Leaving aside left-leaning budget priorities, I will continue to agree that excess military spending burdens the economy. It wastes resources. If only he would make ANY attempt to distinguish between what's necessary, what's debatable, and what's wasteful, but he doesn't. As a result all military spending is maligned as a burden we should seek to be rid of. For instance, he approvingly quotes the following passage:

According to the US Department of Defense, during the four decades from 1947 through 1987 it used (in 1982 dollars) $7.62 trillion in capital resources. In 1985, the Department of Commerce estimated the value of the nation’s plant and equipment, and infrastructure, at just over _$7.29 trillion… The amount spent over that period could have doubled the American capital stock or modernized and replaced its existing stock


YES! What fools we were! We could have just spent ABSOLUTELY NOTHING on defense and we'd be twice as wealthy! Brilliant!

He also says the following:

It was believed that the US could afford both a massive military establishment and a high standard of living, and that it needed both to maintain full employment. But it did not work out that way. By the 1960s it was becoming apparent that turning over the nation’s largest manufacturing enterprises to the Department of Defense and producing goods without any investment or consumption value was starting to crowd out civilian economic activities. The historian Thomas E Woods Jr observes that, during the 1950s and 1960s, between one-third and two-thirds of all US research talent was siphoned off into the military sector


Woods is the source of the earlier 'total military spending versus total infrastructure value' comparison. "Between 1/3rd and 2/3rds"... ummmmmm... okay. Let's take a look at the data used to derive this figure:



Oh there isn't any? Well shucks. I mean, Chalmers isn't making an unsubstantiated claim, he's just approvingly quoting some other guy making an unsubstantiated claim! Can't blame him for that, can we? And when he talks about "turning over the nation’s largest manufacturing enterprises to the Department of Defense", which is his own claim, why that has ample evidence:



Oh, well I'm sure it's in the book!

Chalmers goes on to discuss US manufacturing woes, and by this point in my blog response I'm not even sure if it's worth continuing. He just keeps bringing up military spending numbers and interspersing economic woe numbers and it's the thinnest of thin "correlation equals causation" gruel. Why is the only reason, the ONLY reason for the decline of the US manufacturing sector, military spending? Is it taxes? No, those aren't high enough. Could it have something to do with jobs 'lost' to machines? Considering that the value of goods manufactured in the US is higher than ever, I'm guessing the mechanization of industry plays a significant role. Perhaps globalization, which gives an advantage to foreign manufacturers who use low-cost labor? Maybe, just maybe, cushy union contracts make US labor less competitive compared to said overseas laborers? No. No, my friends, it's all the military.
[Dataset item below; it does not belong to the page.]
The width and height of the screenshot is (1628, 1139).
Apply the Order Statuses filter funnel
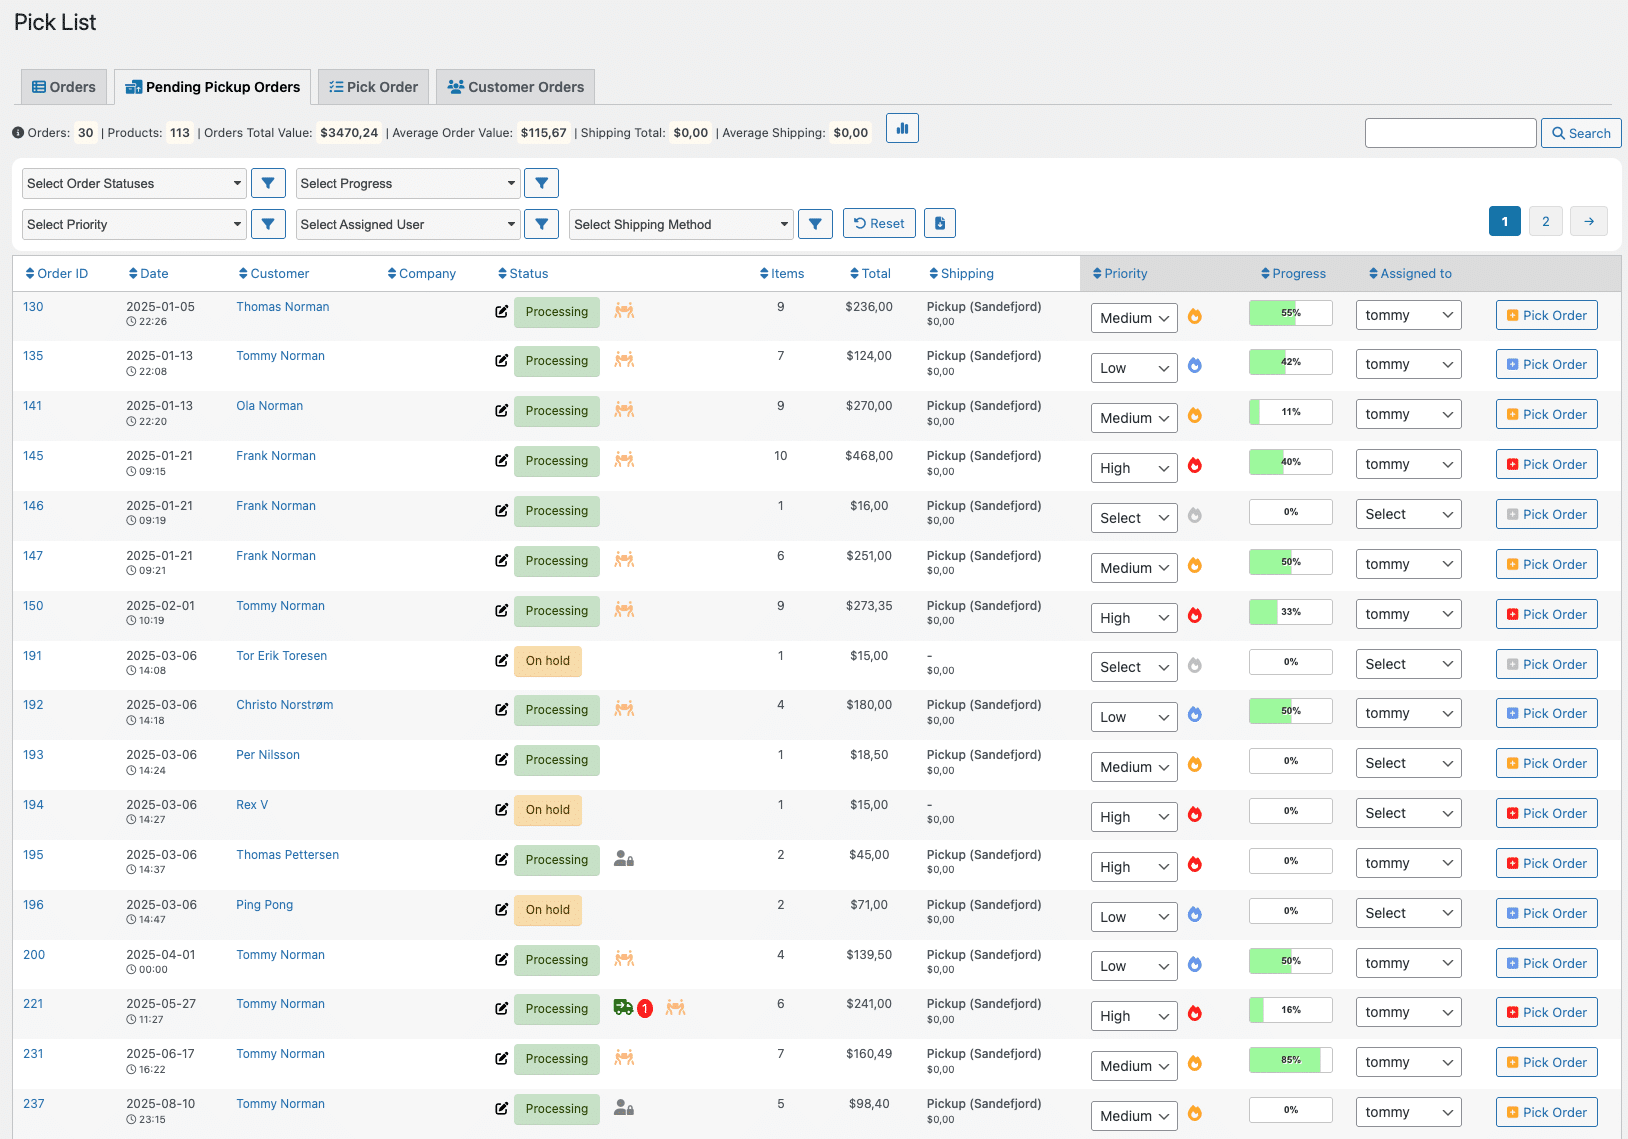[x=268, y=183]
This is his third and final broad (false) assumption: that defense spending, which accounts for only a couple percent of GDP, was the primary factor in reducing America's manufacturing competitiveness. Just like the only federal spending that matters to him is military spending, the only government resource use and opportunity cost that he sees is for the military.
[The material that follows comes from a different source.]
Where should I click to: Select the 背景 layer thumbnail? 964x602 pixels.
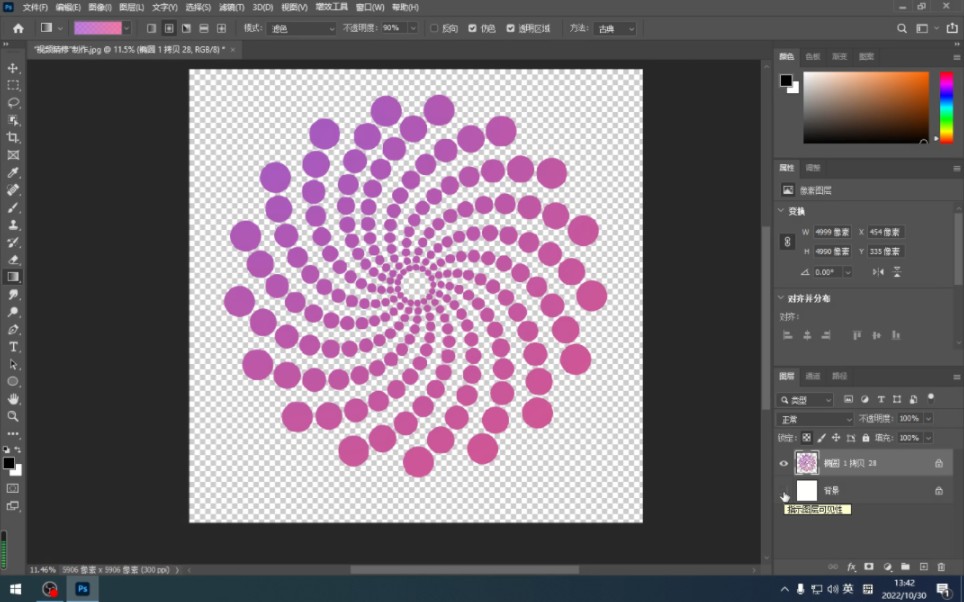(x=806, y=491)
I'm sure Chalmers provides much more data, lots of quotes of experts who agree with him, and much more logical justification in his books. In the context of a column, however, he's using very few facts to support his biggest logical leaps and lots of space to prove the one thing everyone already knows (the US military spends a lot). As with so many other articles I've targeted, even long ones, going for too many big assertions at once makes it very difficult to properly make a case for any of them. A piece going after military pork, excess bases and redundant nukes would still have the impact of hundreds of billions worth of spending, opportunity costs and so on, and could sow the seeds of his other main points. Instead he uses an overly broad brush to paint all military spending. Maybe he thinks he can get away with it because he's preaching to the choir.